On the self-titled Arca, Alejandro Ghersi installs his own singing as the major focal point, not only featuring it on nine of thirteen tracks, but recording it in such a way that we feel like we are sitting inside his mouth. Saliva is swallowed. There has always been a carnal undertone to Arca’s music and videos, but here that specific quality is fully embraced. Juxtaposing Ghersi’s anguished singing quality alongside a discomforting and often sinister production style, the lone figure appears a bruised and beaten victim standing against an apocalyptic nightmare realm. This is most exemplified by the three-track vignette, “Coraje” - “Whip” - “Desafio”, a highpoint. “Coraje” seems to depict Ghersi standing against his perpetrator, only to be brutally beaten into submission on the following track. “Whip”, a jarring experimental interlude, is composed of whipping sound effects for a full minute and twenty seconds, just in case Arca’s more recent videos soused in BDSM imagery weren’t enough. Then, on “Desafio”, Ghersi executes a coup. “Desafio” is triumphant, cathartic, and the theatricality of it all nearly recalls Les Miserables. It is also the best moment of Arca. The strength of the one-two-punch is that each melody complements Arca’s production to manifest a narrative, one of entrapment, persecution, and then, redemption.
Unfortunately, other moments across Arca are less captivating. “Piel” certainly sets the tone for the emotional environment this album occupies, but it isn’t until over a third of the way through the album that anything other than climactic agony atop near-ambient production is introduced. There are about 6 vocal lead songs that feel almost indistinguishable from one another in their commitment to this drawn out, operatic quality. Following “Piel”, “Anoche” just barely builds from the energy of the former track. Later, “Saunter” and “Reverie” contain unquestionably similar arcs with their mournful opening minutes segueing into warped, oracular vocals. While these tracks taken alone are certainly affecting, it’s difficult to be equally affected when the formula is repeated, and it certainly doesn’t assist in the record’s pacing.
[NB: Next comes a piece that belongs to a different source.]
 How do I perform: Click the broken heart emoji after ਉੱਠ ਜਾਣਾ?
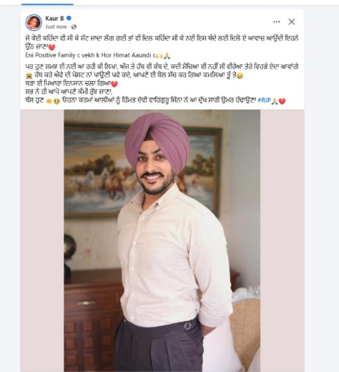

Arca’s previous full-length albums had difficulty with pacing as well, but for the exact opposite reason. Mutant was filled with a broad diversity of clever ideas and catchy earworms, but smashed all of its 20 songs alongside each other. Oddly, mixtapes released between each full length managed to pack swaths of creatively discomforting moments into 17-25 minute suites exhibiting a clear beginning, middle, and end – a feature sorely missed here. We linger in far too many moments while lacking the variety of prior work. For the inclusion of Alejandro’s voice, we are asked to be patient.
Given that Arca provides a number of standout moments, including those with a newfound vulnerability through, for the first time, a human touch, it serves as a crucial step toward Arca’s inevitable grand statement. One in which he finds a way to build from the strengths of past projects: the sensibilities and variety of Xen and Mutant, the engrossing cohesion of the mixtapes &&&&&, Sheep, and Entranas, and the dramatic tensions and climactic releases of Arca. Whatever the next thing is, I’m sure it will fascinate, challenge, and, hopefully, disgust.